Smurfin! was recorded at the S.B. Studios in Huizen, the Netherlands. It was produced by Cees Jansen and Sander Bos and was arranged by Cor Willems. It was released on CD, cassette and 2-record LP by Quality Special Products in Canada and the US, and Dino Music in Australia. It was also released in New Zealand and some parts of Europe.

Although there were 20 tracks recorded, not all tracks were used on each "Edition" of the album. Some of the Smurfin! CDs used between 10 and 20 of the 20 tracks recorded: The Australian CD, cassette and LP versions all contained the same 16 tracks, while the US CD release contained all 20 tracks.

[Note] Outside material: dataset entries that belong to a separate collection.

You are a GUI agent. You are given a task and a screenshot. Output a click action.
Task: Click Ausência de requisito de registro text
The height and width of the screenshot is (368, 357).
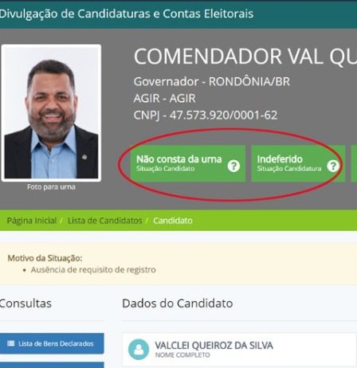tap(93, 270)

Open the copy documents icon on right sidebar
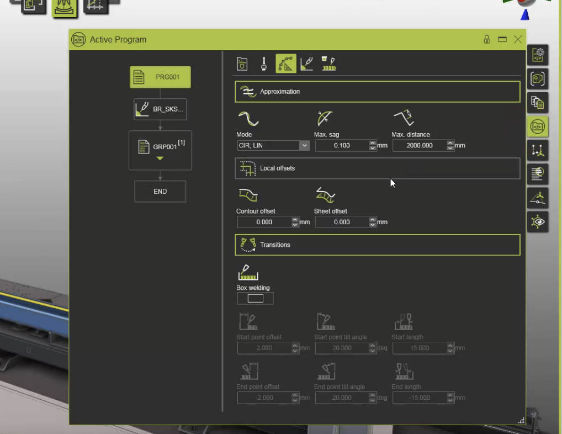[x=537, y=102]
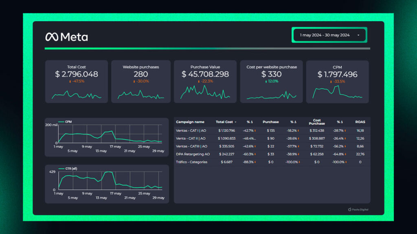Click red down arrow under Total Cost
The width and height of the screenshot is (417, 234).
click(x=70, y=81)
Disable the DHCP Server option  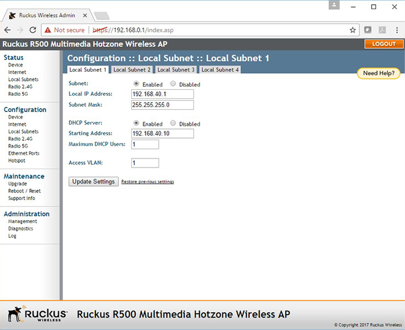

The Canadian and American cassettes were released in two versions: one version contained 16 tracks, while the other was split into two albums, each with 10 songs. One Album was blue, with the main cover photo, and the other was white, also with the main cover photo. The Australian cassette was not split into two albums, but it did use different artwork than the Canadian/American release. It used the back cover image with track titles overlaid and the banner from the normal front cover. Australian and Canadian releases of the CD and cassette were identical.

The US, Canadian and Australian LPs consisted of all 20 tracks over 2 vinyl records.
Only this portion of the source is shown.